§ **Entries provided**:
+ + + + +
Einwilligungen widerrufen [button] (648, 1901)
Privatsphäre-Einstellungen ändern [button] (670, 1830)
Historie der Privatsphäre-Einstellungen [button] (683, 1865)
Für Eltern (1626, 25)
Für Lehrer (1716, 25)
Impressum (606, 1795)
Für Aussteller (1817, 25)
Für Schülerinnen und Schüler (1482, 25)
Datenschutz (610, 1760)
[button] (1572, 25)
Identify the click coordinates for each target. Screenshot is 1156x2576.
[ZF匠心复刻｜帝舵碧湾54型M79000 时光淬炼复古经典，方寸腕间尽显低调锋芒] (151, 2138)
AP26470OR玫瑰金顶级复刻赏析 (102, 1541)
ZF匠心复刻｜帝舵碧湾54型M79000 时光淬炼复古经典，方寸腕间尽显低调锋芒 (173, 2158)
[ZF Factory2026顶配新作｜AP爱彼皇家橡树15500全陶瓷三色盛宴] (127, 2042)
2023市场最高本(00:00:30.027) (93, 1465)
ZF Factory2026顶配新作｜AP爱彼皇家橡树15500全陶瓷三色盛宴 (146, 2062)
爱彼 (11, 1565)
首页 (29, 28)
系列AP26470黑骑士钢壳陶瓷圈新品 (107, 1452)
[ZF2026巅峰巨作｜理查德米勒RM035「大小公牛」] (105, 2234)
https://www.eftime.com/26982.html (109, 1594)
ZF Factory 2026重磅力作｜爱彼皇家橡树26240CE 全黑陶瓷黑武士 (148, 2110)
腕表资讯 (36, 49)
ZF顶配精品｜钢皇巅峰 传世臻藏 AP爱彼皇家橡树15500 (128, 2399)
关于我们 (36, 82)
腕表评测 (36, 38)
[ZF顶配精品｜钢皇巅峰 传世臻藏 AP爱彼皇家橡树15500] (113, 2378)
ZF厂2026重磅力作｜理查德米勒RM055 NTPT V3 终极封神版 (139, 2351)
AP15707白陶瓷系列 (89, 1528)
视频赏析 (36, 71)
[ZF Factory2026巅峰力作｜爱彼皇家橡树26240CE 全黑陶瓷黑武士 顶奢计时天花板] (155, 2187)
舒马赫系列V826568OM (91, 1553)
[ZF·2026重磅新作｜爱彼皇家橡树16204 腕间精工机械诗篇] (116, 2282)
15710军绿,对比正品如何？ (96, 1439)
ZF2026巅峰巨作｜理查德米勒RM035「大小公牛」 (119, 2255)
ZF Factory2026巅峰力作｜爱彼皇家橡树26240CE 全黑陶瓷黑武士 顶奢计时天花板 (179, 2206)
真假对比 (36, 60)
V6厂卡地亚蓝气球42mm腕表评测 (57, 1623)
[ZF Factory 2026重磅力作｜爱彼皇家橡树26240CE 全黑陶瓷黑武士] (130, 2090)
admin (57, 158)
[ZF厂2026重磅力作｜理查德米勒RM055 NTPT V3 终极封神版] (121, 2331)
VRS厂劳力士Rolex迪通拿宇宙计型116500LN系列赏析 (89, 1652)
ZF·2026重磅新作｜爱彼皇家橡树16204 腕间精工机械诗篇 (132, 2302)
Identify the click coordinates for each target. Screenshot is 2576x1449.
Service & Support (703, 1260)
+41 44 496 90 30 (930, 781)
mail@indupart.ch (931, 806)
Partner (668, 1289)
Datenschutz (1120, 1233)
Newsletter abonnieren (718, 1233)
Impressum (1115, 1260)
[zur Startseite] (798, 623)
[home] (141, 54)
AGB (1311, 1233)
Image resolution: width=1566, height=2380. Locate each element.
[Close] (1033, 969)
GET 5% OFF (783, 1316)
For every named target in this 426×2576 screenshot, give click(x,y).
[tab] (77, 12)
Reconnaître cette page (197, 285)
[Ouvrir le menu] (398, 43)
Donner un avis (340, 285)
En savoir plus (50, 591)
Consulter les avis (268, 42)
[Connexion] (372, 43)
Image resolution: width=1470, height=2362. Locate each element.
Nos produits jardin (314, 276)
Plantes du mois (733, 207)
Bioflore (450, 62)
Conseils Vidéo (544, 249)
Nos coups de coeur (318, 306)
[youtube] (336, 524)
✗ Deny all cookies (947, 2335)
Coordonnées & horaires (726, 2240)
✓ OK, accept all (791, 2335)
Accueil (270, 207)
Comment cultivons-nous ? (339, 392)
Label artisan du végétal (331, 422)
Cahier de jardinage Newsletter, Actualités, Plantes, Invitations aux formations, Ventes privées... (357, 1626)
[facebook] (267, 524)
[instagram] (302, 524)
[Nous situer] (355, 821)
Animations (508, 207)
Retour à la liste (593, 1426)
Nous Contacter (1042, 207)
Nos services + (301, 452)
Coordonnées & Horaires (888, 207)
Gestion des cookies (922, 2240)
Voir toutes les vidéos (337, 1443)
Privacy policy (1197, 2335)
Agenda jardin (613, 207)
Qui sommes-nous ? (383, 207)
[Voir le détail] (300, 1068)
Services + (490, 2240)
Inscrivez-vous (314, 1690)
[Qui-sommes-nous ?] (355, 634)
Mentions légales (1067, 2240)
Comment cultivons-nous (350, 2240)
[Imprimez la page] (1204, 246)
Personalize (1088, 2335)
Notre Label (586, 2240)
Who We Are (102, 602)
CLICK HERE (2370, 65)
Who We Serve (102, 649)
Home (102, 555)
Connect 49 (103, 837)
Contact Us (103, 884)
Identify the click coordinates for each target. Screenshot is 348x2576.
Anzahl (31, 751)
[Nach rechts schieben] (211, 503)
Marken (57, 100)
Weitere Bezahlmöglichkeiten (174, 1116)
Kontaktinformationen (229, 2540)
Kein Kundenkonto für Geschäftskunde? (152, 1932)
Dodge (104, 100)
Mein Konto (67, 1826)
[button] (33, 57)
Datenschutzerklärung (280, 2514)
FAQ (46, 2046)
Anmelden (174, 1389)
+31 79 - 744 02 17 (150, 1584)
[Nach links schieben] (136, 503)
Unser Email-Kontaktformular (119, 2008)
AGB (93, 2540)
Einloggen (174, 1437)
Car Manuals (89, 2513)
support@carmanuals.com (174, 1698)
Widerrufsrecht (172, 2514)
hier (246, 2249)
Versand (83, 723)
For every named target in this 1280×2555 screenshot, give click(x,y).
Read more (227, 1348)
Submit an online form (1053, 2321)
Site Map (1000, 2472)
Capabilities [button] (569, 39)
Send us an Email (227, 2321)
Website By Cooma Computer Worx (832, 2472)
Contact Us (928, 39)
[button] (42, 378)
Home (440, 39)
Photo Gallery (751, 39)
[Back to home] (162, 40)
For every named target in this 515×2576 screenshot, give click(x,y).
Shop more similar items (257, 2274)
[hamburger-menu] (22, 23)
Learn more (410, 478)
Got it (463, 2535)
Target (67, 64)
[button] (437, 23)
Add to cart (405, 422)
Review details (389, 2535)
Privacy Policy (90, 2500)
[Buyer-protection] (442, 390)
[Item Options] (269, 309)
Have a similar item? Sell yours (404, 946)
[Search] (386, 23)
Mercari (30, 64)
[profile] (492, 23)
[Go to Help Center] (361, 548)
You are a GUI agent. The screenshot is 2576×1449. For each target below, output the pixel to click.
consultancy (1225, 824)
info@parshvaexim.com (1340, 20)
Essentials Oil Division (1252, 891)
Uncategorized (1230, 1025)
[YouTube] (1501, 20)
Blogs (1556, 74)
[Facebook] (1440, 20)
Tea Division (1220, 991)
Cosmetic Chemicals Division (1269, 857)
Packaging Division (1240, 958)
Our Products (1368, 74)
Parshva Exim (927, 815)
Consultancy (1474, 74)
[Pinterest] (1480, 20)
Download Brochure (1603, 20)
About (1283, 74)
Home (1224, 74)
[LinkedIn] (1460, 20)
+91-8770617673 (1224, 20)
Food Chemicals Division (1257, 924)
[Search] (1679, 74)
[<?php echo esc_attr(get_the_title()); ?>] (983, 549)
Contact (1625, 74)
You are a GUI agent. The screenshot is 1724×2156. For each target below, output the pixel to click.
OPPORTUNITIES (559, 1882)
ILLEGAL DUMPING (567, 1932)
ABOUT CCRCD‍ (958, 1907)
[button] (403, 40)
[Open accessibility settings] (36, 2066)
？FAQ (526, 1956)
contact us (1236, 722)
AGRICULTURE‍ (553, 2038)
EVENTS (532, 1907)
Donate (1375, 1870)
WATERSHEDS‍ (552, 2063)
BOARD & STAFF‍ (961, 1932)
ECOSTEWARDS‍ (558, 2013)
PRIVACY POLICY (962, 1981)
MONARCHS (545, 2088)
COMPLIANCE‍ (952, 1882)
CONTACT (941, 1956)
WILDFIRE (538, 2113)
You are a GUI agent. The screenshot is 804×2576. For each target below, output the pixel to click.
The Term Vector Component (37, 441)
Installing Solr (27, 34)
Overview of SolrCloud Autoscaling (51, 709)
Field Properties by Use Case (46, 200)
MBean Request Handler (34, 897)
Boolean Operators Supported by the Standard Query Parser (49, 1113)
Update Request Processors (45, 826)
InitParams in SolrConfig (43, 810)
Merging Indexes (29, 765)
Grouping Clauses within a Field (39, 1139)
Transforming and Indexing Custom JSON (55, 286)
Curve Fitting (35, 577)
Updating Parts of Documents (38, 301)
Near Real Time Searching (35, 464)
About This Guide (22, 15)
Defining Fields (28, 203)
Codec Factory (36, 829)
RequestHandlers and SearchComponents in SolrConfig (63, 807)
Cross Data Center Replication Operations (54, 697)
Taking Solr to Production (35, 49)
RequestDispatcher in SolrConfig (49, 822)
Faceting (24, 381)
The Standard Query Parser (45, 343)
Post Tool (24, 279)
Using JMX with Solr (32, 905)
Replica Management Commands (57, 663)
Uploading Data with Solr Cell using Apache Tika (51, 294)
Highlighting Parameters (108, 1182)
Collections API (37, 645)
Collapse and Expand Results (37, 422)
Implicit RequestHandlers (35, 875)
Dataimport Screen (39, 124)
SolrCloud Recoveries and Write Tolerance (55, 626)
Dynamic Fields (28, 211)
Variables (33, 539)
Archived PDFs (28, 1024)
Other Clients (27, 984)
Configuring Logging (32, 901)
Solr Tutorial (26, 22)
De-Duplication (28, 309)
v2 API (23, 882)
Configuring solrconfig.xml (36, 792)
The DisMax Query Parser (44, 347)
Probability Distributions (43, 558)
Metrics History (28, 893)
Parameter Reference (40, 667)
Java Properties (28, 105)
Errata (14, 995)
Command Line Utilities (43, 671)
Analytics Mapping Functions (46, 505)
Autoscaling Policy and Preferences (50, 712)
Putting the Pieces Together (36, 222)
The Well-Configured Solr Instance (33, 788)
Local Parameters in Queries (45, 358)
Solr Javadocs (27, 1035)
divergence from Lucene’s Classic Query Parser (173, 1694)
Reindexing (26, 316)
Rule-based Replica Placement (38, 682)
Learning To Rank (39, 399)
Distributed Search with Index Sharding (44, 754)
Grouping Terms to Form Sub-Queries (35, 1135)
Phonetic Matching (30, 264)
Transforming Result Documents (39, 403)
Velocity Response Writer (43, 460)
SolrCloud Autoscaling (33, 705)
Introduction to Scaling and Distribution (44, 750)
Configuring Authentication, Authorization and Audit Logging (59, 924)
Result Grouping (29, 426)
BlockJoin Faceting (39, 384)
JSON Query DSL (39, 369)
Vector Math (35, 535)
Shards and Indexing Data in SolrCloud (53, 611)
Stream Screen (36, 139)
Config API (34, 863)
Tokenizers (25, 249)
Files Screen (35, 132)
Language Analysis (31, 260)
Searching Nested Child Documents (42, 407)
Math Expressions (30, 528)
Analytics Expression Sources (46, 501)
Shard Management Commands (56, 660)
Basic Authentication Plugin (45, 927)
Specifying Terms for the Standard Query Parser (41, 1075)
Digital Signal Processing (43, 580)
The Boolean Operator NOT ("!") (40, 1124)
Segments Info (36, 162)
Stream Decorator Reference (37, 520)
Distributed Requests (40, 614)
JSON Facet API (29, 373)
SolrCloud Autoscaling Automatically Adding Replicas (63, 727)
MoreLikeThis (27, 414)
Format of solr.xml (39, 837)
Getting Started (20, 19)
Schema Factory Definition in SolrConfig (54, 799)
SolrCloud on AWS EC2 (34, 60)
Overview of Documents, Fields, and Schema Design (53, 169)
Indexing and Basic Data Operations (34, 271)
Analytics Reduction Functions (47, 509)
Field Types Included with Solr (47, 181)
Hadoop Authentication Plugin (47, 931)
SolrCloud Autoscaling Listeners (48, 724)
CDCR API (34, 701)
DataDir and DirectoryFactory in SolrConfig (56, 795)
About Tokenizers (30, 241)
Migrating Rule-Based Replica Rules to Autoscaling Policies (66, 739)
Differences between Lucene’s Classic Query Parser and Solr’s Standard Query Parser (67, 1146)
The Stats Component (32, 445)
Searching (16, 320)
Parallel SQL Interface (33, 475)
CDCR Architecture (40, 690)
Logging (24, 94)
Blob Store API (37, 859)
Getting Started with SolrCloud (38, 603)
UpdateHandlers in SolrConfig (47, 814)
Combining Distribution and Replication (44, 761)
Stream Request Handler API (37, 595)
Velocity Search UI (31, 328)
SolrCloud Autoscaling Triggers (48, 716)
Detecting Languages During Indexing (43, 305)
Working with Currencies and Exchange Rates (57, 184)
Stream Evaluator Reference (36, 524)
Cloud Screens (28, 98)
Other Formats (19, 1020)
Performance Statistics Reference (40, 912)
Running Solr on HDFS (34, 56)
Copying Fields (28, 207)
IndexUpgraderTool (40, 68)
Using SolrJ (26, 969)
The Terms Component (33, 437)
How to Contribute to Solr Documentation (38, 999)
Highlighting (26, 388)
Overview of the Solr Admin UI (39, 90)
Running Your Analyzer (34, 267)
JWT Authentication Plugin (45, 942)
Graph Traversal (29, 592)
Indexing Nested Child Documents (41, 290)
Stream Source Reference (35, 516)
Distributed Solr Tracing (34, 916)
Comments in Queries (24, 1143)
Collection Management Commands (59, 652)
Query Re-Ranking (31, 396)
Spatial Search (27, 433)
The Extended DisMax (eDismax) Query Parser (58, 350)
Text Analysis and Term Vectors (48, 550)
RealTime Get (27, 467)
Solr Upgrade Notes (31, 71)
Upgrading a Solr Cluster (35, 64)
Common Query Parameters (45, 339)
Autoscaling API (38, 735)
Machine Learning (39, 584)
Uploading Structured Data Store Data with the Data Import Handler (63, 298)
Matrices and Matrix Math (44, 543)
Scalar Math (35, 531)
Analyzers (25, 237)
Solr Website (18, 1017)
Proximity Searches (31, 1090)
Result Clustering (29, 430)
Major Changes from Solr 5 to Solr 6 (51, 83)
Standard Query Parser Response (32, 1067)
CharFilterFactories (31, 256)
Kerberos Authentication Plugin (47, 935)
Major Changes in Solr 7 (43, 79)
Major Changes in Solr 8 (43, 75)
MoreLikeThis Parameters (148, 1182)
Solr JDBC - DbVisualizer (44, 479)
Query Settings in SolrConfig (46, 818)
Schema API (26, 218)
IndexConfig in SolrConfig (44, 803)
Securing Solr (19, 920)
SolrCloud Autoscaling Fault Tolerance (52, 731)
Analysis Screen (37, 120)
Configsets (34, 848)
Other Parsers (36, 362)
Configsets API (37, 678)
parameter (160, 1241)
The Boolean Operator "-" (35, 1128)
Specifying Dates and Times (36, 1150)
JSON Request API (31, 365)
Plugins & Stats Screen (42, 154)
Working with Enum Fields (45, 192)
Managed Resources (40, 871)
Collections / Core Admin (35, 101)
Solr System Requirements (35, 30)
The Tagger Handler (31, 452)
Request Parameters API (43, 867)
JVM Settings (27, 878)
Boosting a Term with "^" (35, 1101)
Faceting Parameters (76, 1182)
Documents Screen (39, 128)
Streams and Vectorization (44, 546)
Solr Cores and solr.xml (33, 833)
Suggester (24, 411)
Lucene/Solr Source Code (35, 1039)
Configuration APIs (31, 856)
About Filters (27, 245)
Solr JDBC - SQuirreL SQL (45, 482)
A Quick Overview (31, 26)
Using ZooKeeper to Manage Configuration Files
+ + + + +
§ **Problem description**: Print exactly the lines above from the one with "FAQ (46, 2046)" to the one with "Have a similar item? Sell yours (404, 946)", including both.

§ **Answer to the problem**:
FAQ (46, 2046)
Anmelden (174, 1389)
+31 79 - 744 02 17 (150, 1584)
[Nach links schieben] (136, 503)
Unser Email-Kontaktformular (119, 2008)
AGB (93, 2540)
Einloggen (174, 1437)
Car Manuals (89, 2513)
support@carmanuals.com (174, 1698)
Widerrufsrecht (172, 2514)
hier (246, 2249)
Versand (83, 723)
For every named target in this 1280×2555 screenshot, give click(x,y).
Read more (227, 1348)
Submit an online form (1053, 2321)
Site Map (1000, 2472)
Capabilities [button] (569, 39)
Send us an Email (227, 2321)
Website By Cooma Computer Worx (832, 2472)
Contact Us (928, 39)
[button] (42, 378)
Home (440, 39)
Photo Gallery (751, 39)
[Back to home] (162, 40)
For every named target in this 515×2576 screenshot, give click(x,y).
Shop more similar items (257, 2274)
[hamburger-menu] (22, 23)
Learn more (410, 478)
Got it (463, 2535)
Target (67, 64)
[button] (437, 23)
Add to cart (405, 422)
Review details (389, 2535)
Privacy Policy (90, 2500)
[Buyer-protection] (442, 390)
[Item Options] (269, 309)
Have a similar item? Sell yours (404, 946)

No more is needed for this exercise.